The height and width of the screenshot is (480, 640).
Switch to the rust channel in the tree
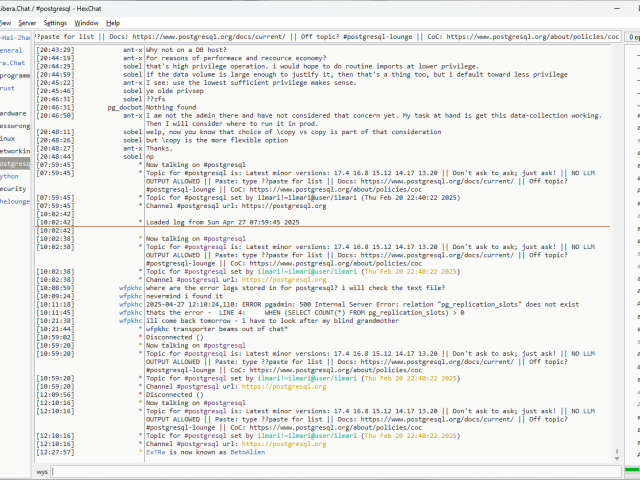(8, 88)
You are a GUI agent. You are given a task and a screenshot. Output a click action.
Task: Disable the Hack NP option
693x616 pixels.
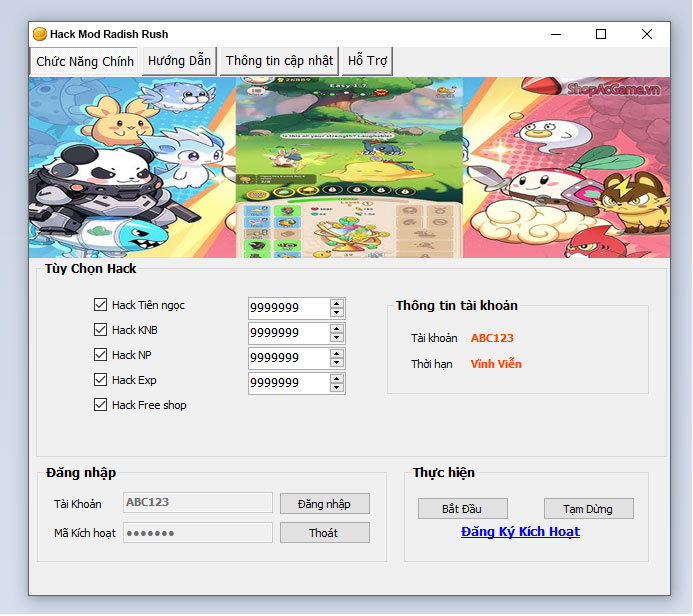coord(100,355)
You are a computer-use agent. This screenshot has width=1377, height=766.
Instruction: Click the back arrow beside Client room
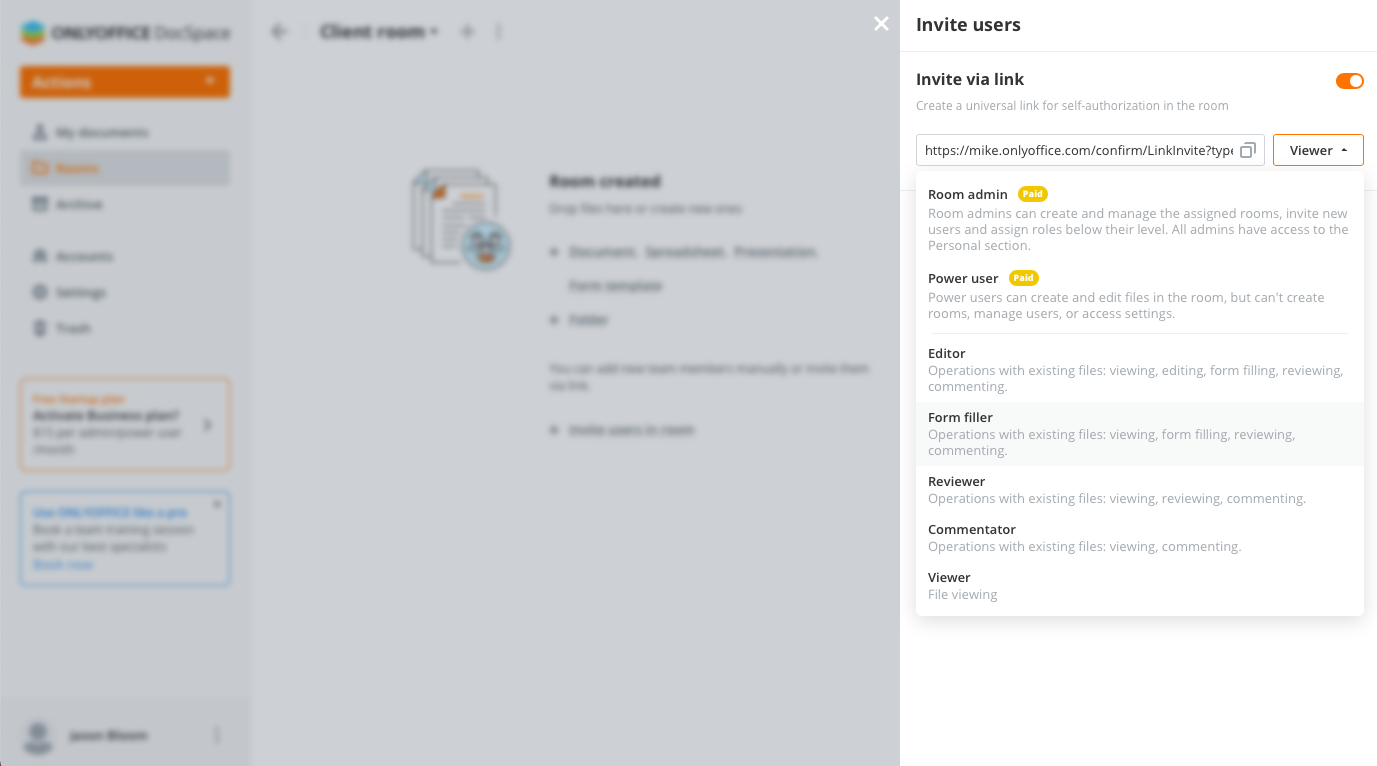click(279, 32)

==

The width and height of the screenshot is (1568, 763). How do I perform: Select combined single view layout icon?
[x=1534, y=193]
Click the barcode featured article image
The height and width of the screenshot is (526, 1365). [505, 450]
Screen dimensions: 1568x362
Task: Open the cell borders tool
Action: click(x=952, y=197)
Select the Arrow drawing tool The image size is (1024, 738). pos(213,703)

* * *

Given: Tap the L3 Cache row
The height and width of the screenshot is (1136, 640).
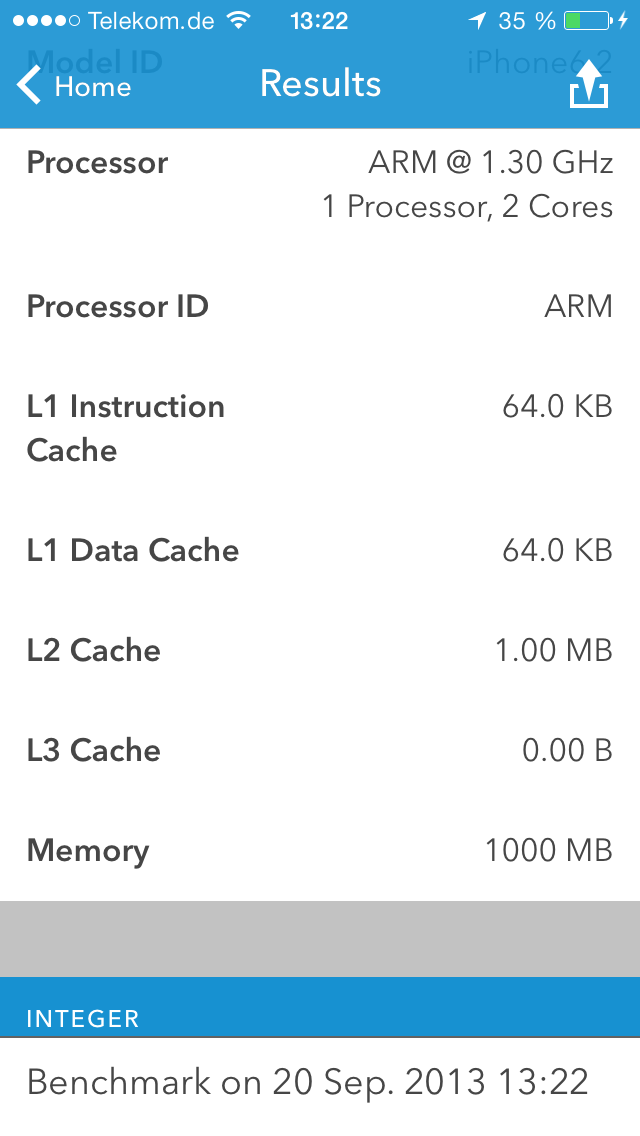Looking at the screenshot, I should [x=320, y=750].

Problem :: Search the entries for the word "agent" and report how many lines contain it, as a bare number.

Task solution :: 2